Bündner Kunstverein wird 100jährig

Der Ruf des Bündner Kunstmuseums reicht weit über unsere Kantons- und Landesgrenze hinaus. Schuld daran ist die Sammlung von Malereien, Skulpturen und Graphiken vom 18. Jh. bis in die Gegenwart, sowie bedeutende Werkgruppen von Angelika Kauffmann, Giovanni Segantini, Giovanni, Augusto und Alberto Giacometti und Ernst Ludwig Kirchner - aufgebaut vom 1900 gegründeten Bündner Kunstverein.

Noch gegen Ende des vorletzten Jahrhunderts waren Gemäldeausstellungen in Chur äusserst seltene Anlässe. Zum eigentlichen Durchbruch verhalf die Calvenfeier von 1899. Das Fest wurde im «Courrier du Davos» als mächtiger Strahl der aufgehenden Kunst-Sonne beschrieben. Eine Folge dieser Ausstrahlung war die Gründung des «Bündnerischen Kunstvereins». Anlass dazu gab die seit langem geforderte Durchführung der eidgenössischen Turnus-Ausstellung im Jahre 1900. Das angestrebte Ziel, neben Malerei und Bildhauerei auch Musik und Schauspielerei zu fördern, überstieg jedoch die Kräfte der Initianten, und dem Kunstverein verblieb schliesslich «nur» die Förderung des Kunstschaffens durch die Organisation von Ausstellungen und durch die Gründung einer Gemäldesammlung. Mit dem Kauf zweier Gemälde des Bergellers Giovanni Giacometti im Jahre 1902 wurde das Postulat der Förderung einheimischer Künstler erstmals erfüllt. Mit staatlicher Unterstützung konnte die Sammlung weiter ausgebaut werden; die Hauptschwierigkeit bestand jedoch im Mangel an geeigneten Aufbewahrungs- und Ausstellungsmöglichkeiten. Während Jahren hing die noch kleine Sammlung in einem Zimmer des Rätischen Museums oder im Grossratssaal und für grössere Ausstellungen musste die Turnhalle Sand oder das Volkshaus gemietet werden. Mit der Übernahme der Sammlungsbestände versprach 1914 der Kleine Rat auch, für eine möglichst zweckentsprechende Aufbewahrung zu sorgen. 1919 stellte die Rhätische Bahn die am Postplatz stehende Villa Planta dem Kanton mit der Auflage zur Verfügung, das Haus für kulturelle Zwecke zu nutzen. Doch die Hoffnungen des Kunstvereins wurden enttäuscht: nur drei Räume konnten sie benützen, die restlichen blieben der naturhistorischen Sammlung und Ausstellung vorbehalten. Auch durch den Bau des Natur-historischen Museums (1929) direkt neben der Villa Planta änderte sich die Situation nicht wesentlich. Immerhin liessen sich einige Räume den Bedürfnissen einer Kunstsammlung besser anpassen, die Villa konnte nun mit etwas mehr Recht als «Kunsthaus» bezeichnet werden und die Gründung der «Stiftung Bündner Kunstsammlung» unterstrich zudem diesen Eindruck.
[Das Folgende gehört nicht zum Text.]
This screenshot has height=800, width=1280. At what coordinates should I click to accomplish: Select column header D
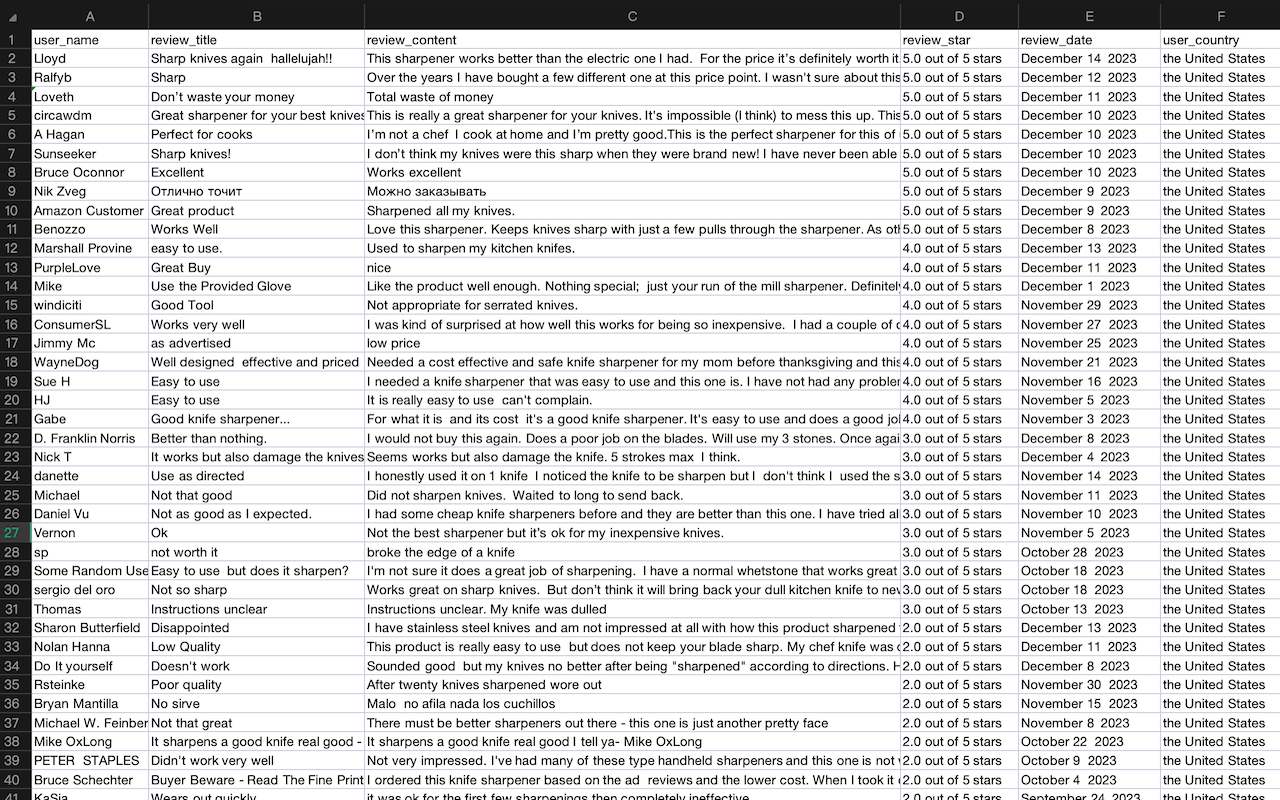point(958,16)
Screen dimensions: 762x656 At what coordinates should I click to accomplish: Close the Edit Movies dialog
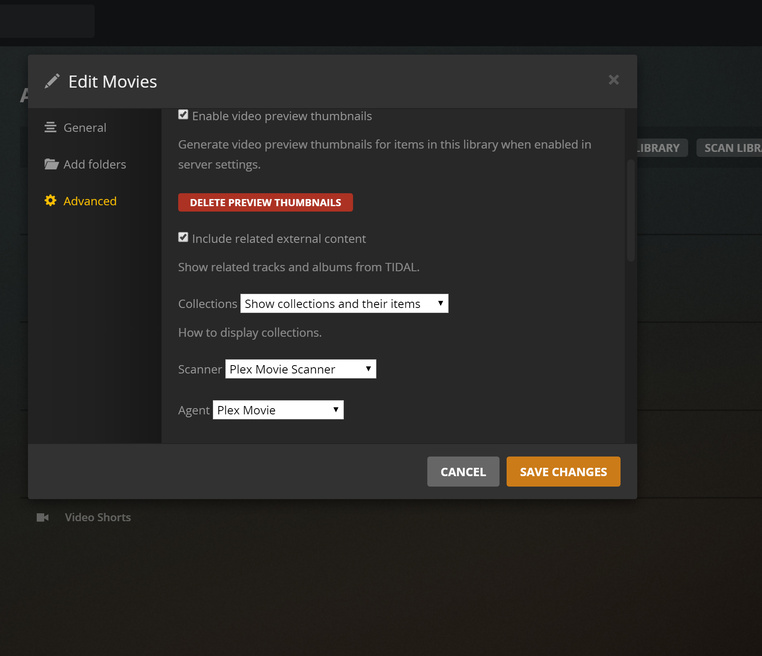tap(614, 80)
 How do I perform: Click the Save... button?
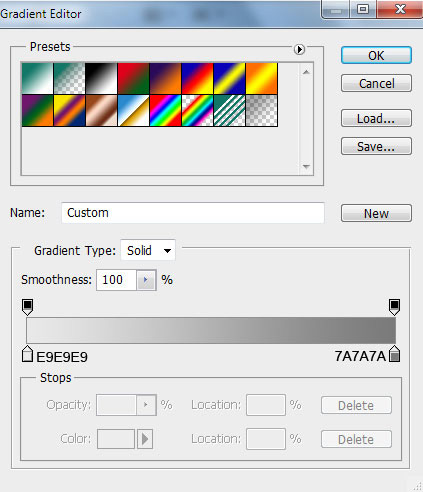coord(376,146)

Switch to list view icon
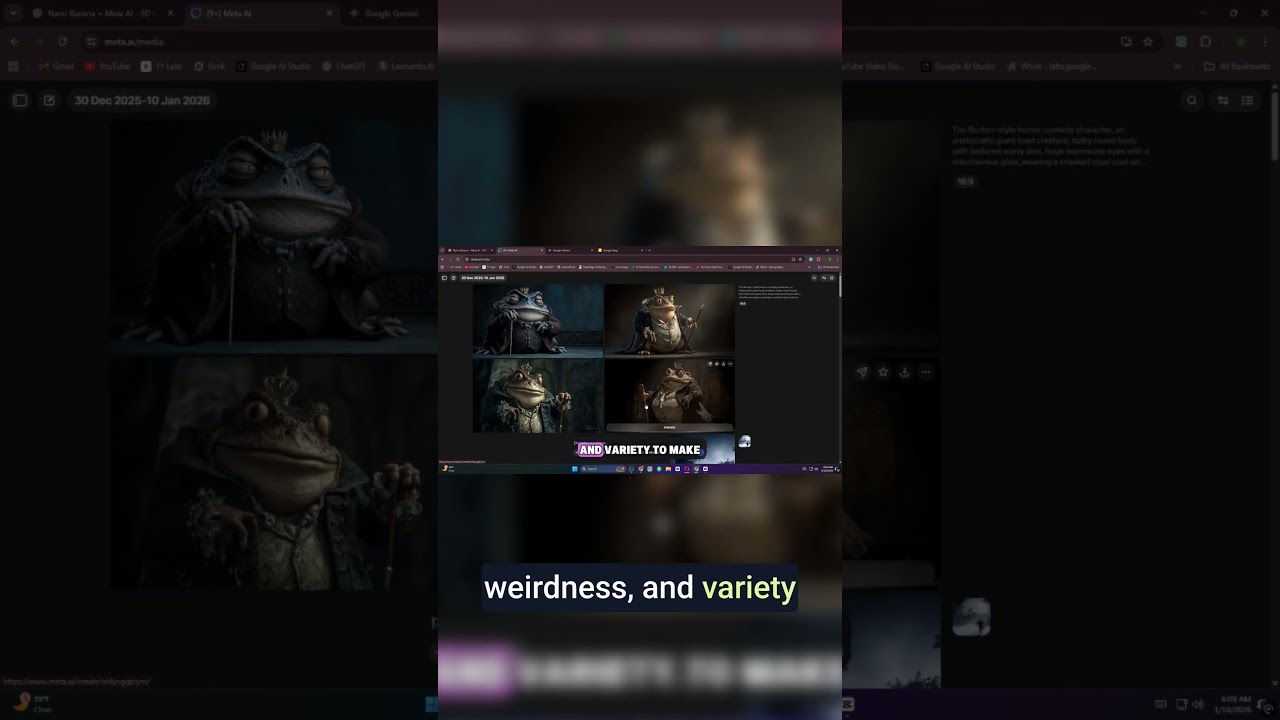point(1247,100)
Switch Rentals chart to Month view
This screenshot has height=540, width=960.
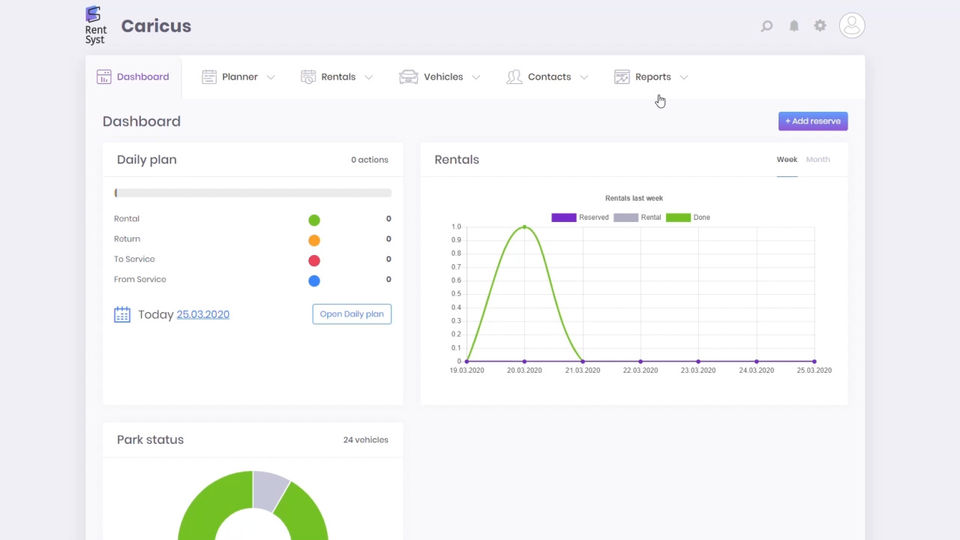point(818,160)
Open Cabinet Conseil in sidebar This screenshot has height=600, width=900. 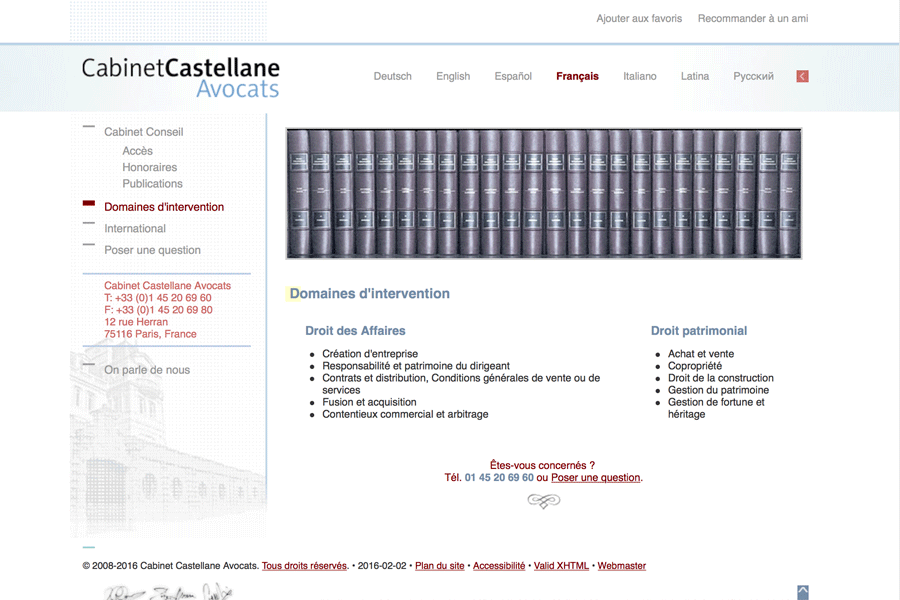tap(144, 132)
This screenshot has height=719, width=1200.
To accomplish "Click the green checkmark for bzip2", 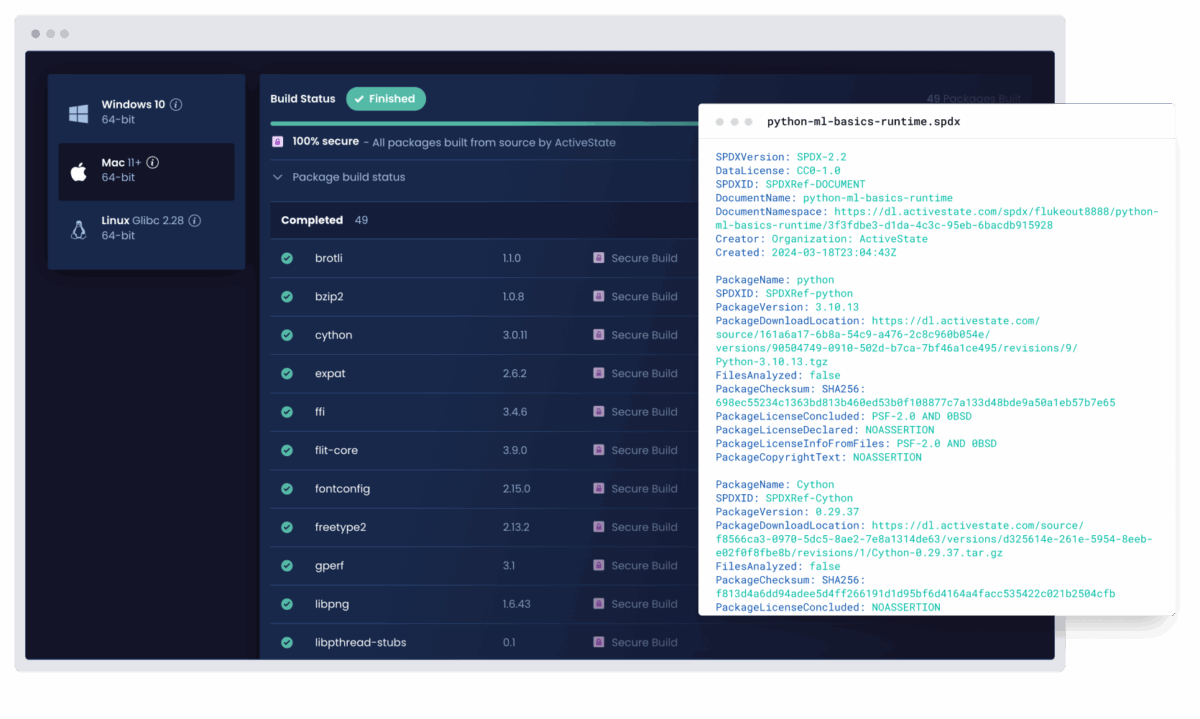I will (287, 297).
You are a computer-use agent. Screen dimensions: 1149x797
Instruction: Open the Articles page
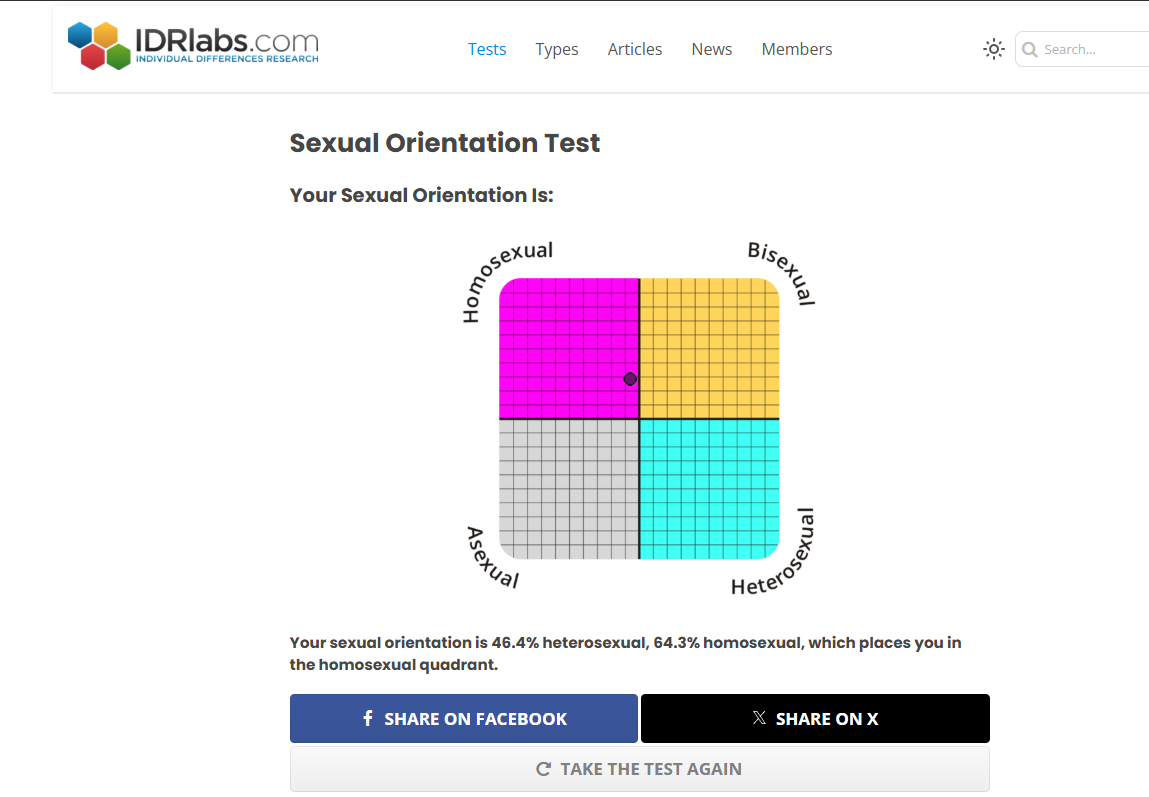635,49
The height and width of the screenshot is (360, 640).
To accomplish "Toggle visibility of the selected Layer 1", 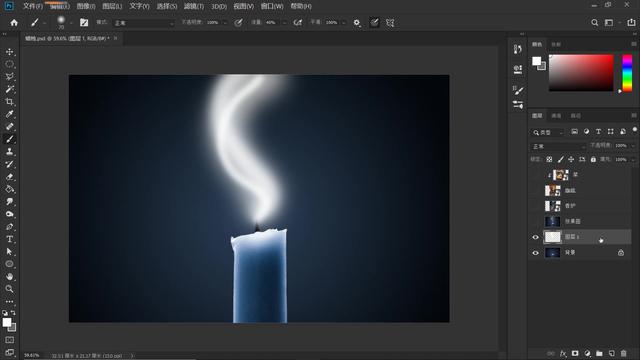I will click(536, 237).
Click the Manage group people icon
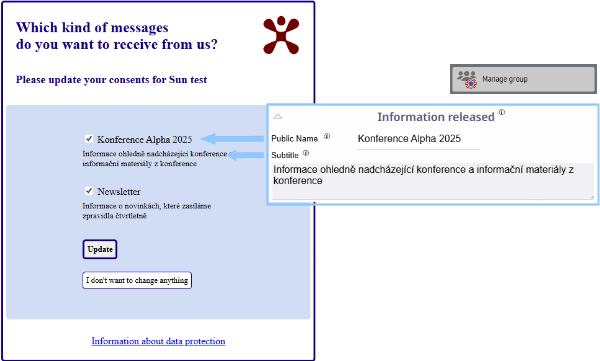 pos(467,79)
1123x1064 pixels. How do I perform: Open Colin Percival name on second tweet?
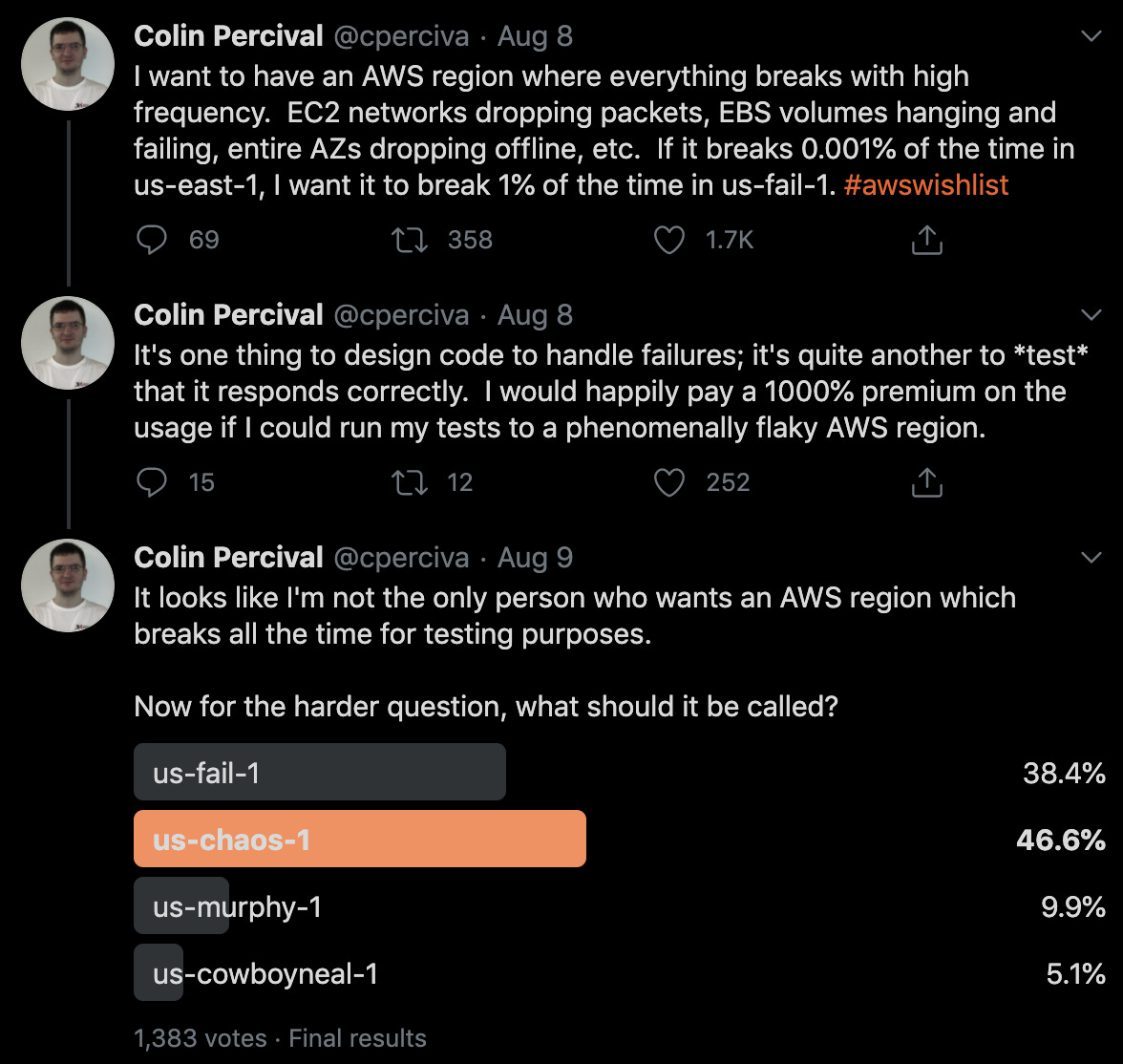pyautogui.click(x=228, y=314)
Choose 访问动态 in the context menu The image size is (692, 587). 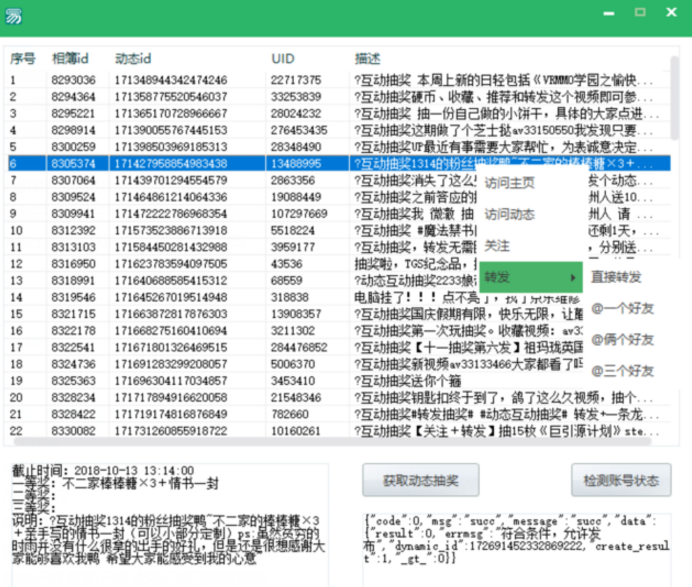coord(509,214)
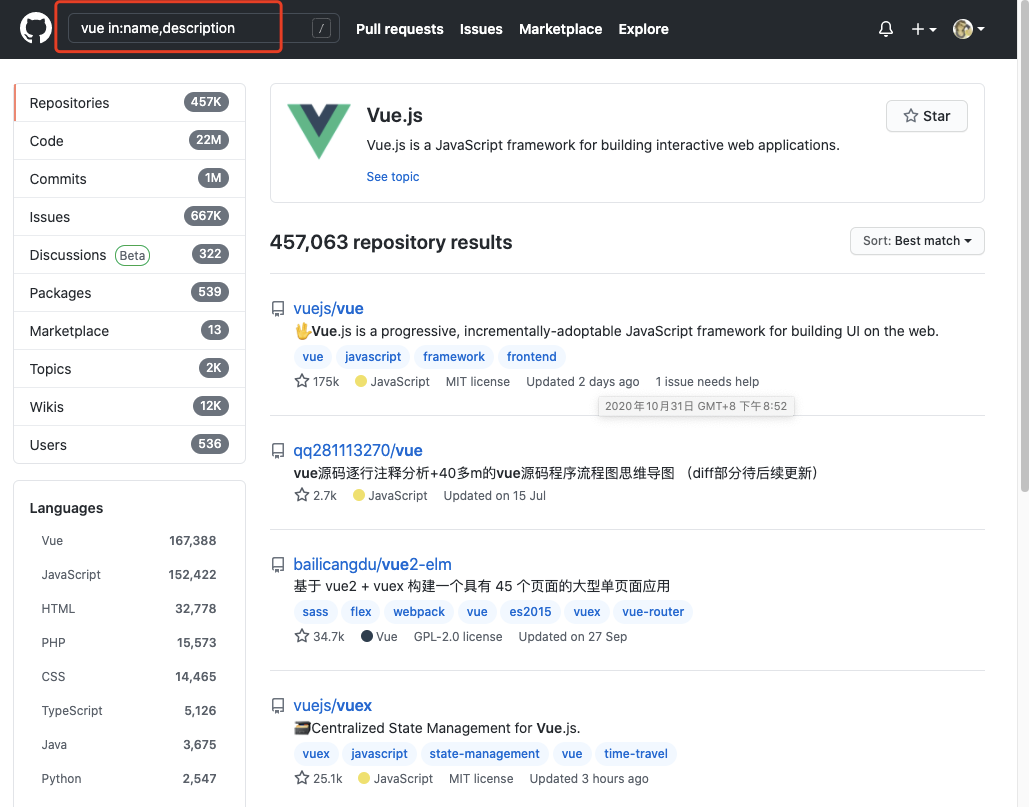The height and width of the screenshot is (807, 1029).
Task: Expand the avatar account dropdown
Action: 968,29
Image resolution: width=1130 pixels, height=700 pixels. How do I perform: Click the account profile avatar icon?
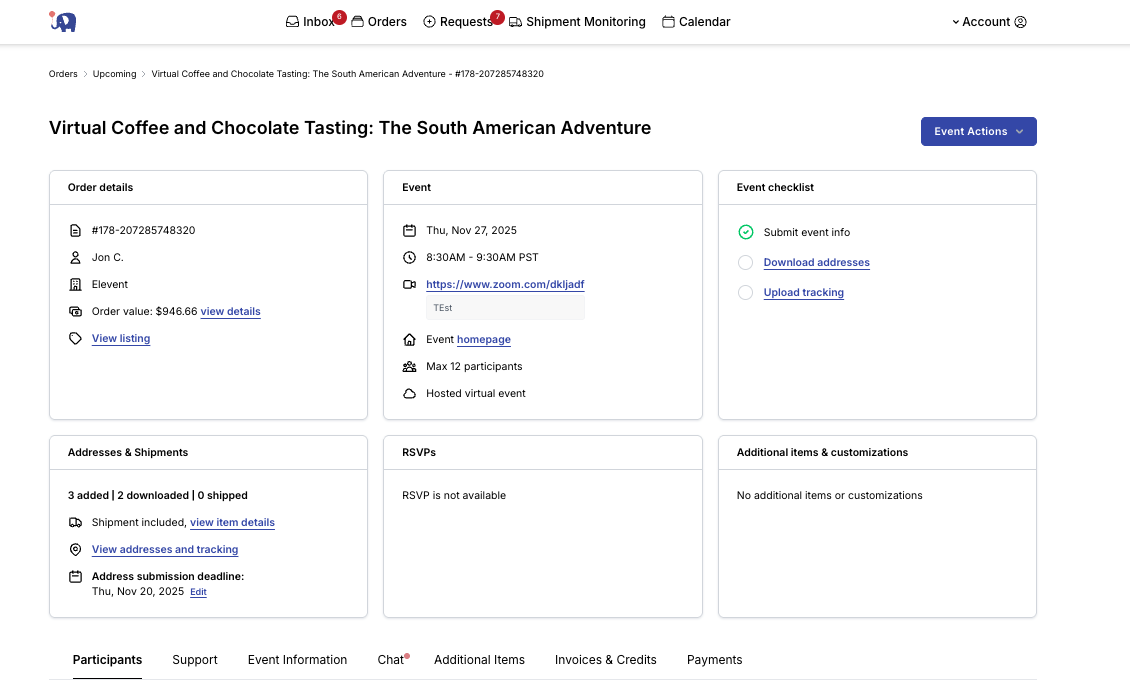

Trotz den schwierigen Bedingungen gelang es, nicht nur den Sammlungsbestand zu erweitern, sondern mit interessanten Wechselausstellungen das Publikum ins Kunsthaus zu locken. Das Interesse des Publikums wie auch des Kunstvereins konzentrierte sich nach wie vor auf das Schaffen der einheimischen Künstler. Von den in Chur tätigen Paul Matig, Leonhard Meisser, Anny Vonzun und Otto Braschler schwang sich der Bogen über Augusto und Giovanni Giacometti, Turo Pedretti und Alois Carigiet bis zu Ernst Ludwig Kirchner und Alberto Giacometti.

Beharrlich wies der Kunstverein auf die Notwendigkeit hin, das Kunsthaus ganz für Ausstellungen zur Verfügung zu stellen. 1956 erwarb der Kanton schliesslich die Villa Planta, und im Jahre 1964 konnte durch den Auszug der «Knochen, Gefieder und Steine» ins benachbarte Naturhistorische Museum das ganze Haus der Kunst zur Verfügung gestellt werden. Die endgültige Rettung der in schlechtem baulichem Zustand befindlichen Villa wurde erst durch den Entscheid des Grossen Rates 1984 für Neubau und Renovation vollzogen. Damit hatte sich die bildende Kunst, zumindest was die äusseren Bedingungen betraf, eine hoffnungsvolle Zukunft gesichert. (Auszug aus: «Churer Stadtgeschichte Band II», 1993 Stadt Chur, Verlag Bündner Monatsblatt).